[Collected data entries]
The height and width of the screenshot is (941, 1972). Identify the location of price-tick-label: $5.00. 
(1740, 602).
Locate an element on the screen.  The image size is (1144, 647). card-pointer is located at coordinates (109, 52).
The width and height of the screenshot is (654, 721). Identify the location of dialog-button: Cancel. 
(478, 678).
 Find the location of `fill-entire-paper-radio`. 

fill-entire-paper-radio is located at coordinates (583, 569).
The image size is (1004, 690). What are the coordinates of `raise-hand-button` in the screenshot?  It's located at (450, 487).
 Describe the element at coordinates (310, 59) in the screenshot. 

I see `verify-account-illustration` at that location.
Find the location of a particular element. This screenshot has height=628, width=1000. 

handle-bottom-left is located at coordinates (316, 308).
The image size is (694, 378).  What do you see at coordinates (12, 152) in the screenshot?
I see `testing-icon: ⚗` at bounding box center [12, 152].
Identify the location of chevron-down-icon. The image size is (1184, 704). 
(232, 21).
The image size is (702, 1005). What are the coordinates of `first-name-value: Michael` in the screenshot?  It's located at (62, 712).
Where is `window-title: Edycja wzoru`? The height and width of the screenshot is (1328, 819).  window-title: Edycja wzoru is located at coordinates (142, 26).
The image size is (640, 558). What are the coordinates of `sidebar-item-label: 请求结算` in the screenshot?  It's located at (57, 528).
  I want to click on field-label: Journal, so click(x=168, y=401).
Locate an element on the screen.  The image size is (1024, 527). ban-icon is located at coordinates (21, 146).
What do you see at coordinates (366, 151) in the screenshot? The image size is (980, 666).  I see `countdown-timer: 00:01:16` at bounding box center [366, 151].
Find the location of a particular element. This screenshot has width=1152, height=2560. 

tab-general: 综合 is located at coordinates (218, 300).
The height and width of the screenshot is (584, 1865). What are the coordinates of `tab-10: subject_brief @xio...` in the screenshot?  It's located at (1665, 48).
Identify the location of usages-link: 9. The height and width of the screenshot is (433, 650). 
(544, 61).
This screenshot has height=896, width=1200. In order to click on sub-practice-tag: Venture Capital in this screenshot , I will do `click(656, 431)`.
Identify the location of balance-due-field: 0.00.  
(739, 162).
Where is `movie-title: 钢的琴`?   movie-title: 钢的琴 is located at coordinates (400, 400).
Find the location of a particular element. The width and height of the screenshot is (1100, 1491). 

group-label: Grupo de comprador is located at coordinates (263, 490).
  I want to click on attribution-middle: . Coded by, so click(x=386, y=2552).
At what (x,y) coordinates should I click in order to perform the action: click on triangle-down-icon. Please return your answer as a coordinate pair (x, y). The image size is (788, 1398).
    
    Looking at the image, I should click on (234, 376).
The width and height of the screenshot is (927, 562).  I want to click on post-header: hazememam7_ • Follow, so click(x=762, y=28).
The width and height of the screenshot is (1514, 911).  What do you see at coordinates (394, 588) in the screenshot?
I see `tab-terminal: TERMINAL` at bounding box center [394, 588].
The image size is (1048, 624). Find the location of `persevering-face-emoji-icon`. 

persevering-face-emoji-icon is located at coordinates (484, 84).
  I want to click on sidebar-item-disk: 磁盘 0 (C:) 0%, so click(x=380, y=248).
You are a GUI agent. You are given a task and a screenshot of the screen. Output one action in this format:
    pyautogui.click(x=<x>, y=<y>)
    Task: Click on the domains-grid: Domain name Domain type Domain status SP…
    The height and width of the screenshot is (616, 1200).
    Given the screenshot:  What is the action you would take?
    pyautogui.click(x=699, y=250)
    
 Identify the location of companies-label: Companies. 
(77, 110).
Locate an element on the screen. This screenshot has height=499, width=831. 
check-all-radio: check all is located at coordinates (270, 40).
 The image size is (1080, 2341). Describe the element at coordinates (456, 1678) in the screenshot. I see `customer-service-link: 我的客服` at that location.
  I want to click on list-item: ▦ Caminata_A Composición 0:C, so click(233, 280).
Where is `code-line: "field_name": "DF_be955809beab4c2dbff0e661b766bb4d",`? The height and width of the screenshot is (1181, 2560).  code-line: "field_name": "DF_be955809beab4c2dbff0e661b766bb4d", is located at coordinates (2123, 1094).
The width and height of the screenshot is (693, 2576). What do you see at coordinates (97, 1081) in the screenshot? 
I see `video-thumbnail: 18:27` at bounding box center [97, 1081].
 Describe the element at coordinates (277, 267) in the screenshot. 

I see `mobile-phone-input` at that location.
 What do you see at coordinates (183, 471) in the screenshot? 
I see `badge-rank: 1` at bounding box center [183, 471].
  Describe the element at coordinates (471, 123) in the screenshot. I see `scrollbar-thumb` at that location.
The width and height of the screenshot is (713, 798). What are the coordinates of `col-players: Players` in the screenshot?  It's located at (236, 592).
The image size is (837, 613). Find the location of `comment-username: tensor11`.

• Required action: Can you print, word for word, the lines of the listing from the line with "Identify the location of usages-link: 9." up to and including the line with "This screenshot has height=896, width=1200."?

• Answer to this problem:
Identify the location of usages-link: 9. The height and width of the screenshot is (433, 650). 
(544, 61).
This screenshot has height=896, width=1200. In order to click on sub-practice-tag: Venture Capital in this screenshot , I will do `click(656, 431)`.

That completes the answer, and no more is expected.